Others, though, still hope that despite the rough start, this will prove to be technology’s finest hour. A remarkable number of hackathons and more formal consortia (always the consortia!) have sprung up as engineers and data scientists hope to use their skills against the pandemic. Tech billionaire and founder of C3.ai Tom Siebel — who has championed the concept of digital transformation that’s become inescapable in business — just announced the launch of a long-planned Digital Transformation Institute. It will first address the pandemic, in what board member and Microsoft Chief Scientist Dr. Eric Hovitz described as a compressed moon shot. Optimism about the potential of data and AI to benefit medicine in the long run is warranted. But figuring this out will not be as easy as some techno-optimists hope. The need for a high volume of relevant, high-quality data will complicate matters.
This brings up another set of important policy issues: how to balance potential public-health benefits with intrusions on privacy by emerging surveillance-data collection technologies associated with digital transformation. Some digital-health leaders emphasize that health vs. privacy is a false choice and that we must ensure that the digital tools we use have robust data-governance provisions from the beginning. If not, rights we surrender during this crisis might prove impossible to regain after it’s over.
Finally, I’m curious about the future of hygiene, which has been a cornerstone anti-coronavirus effort. On a recent Politico podcast, Gottlieb identified hygiene as one area likely to be profoundly changed by this crisis:
This has altered the course of history in the world, this has changed American life and global life. We’re going to have more cleaning of shared surfaces, we’re going to have restrictions on how many people can crowd into an elevator, Ubers and airplanes are going to be averaging the deep cleanings that they do, we’re going to be seeing more ultraviolet light [to kill germs] in indoor settings, we’re going to see copper [also to kill germs] used on shared surfaces.
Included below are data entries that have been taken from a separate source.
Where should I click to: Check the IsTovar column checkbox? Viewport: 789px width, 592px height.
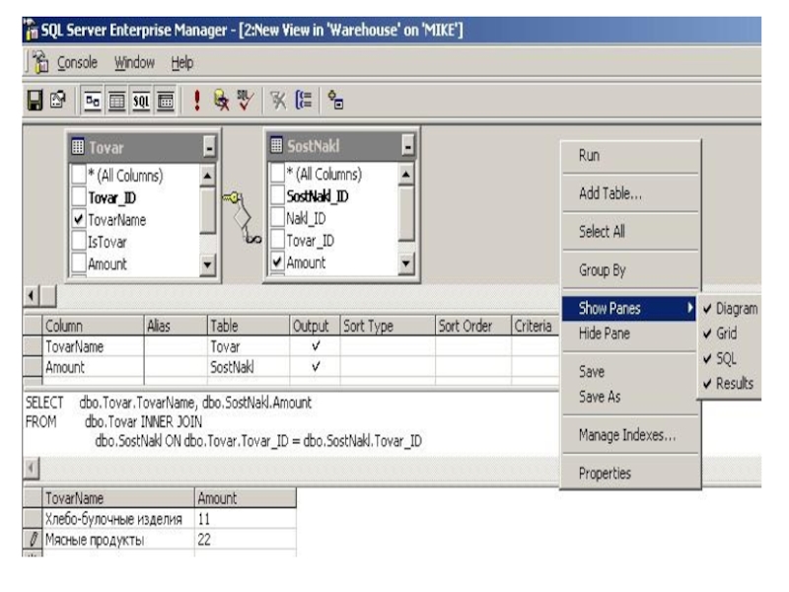[x=79, y=242]
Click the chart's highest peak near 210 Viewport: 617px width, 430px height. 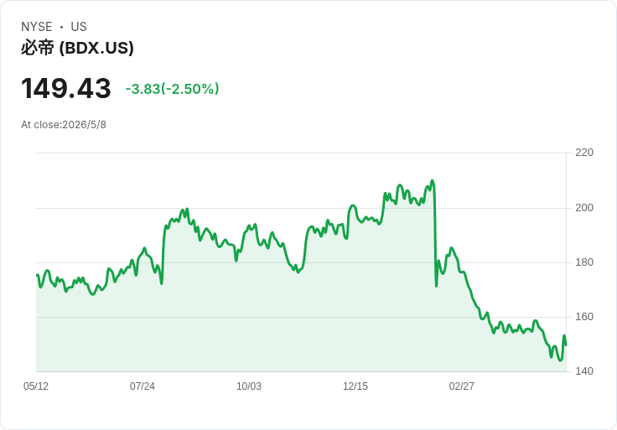(432, 181)
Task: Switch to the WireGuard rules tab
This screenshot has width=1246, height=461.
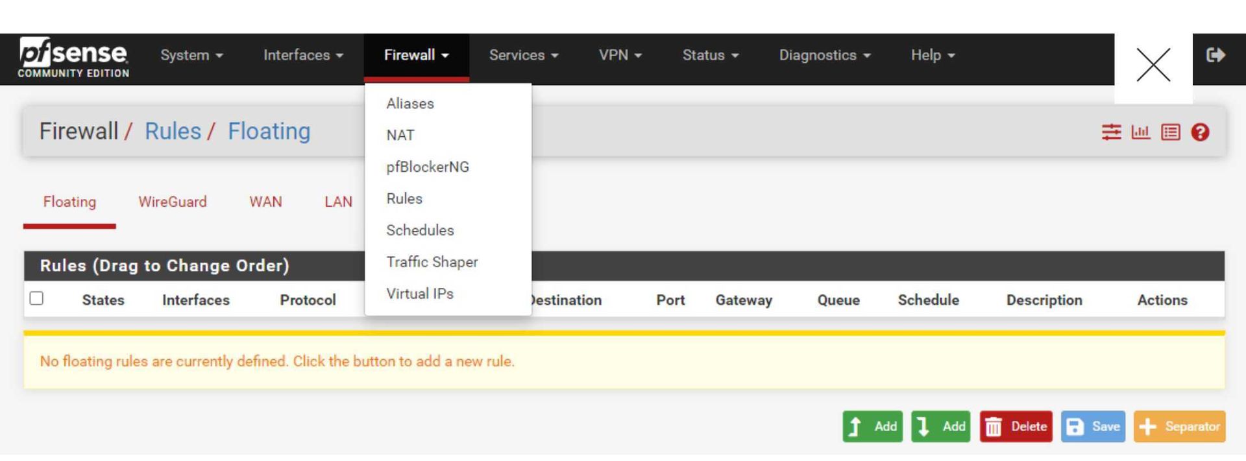Action: (x=172, y=202)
Who knows how many of these predictions come to pass; I’m especially skeptical that our handwashing habits will durably change. It has always been a tough sell. Before COVID-19, the CDC reported that “on average, healthcare providers clean their hands less than half the times they should,” despite persistent quality-focused efforts to improve this number. Outside of hospitals, research suggests that hand hygiene is also surprisingly poor. Ten percent of people don’t wash their hands at all after using the bathroom. Another quarter fail to use soap.
Yet if our post-COVID-19 world becomes more hygienic, even this might carry some unintended consequences. For instance, the “hygiene hypothesis” suggests that without sufficient exposure to environmental stimuli, our immune system fails to get properly trained, leading to overreaction via allergies and auto-immune conditions later in life. When I asked Dr. Kari Nadeau, a Stanford physician-scientist and food-allergy expert, about the potential long-term impact of the pandemic, she told me that some allergists think those exposed to the virus will be less likely to develop allergies in the future because of the effect on the immune system. Others worry that the renewed societal emphasis on hygiene could make us see more allergies.
“We still don’t know the answers yet,” Nadeau told me, “but we’re getting there — hopefully.”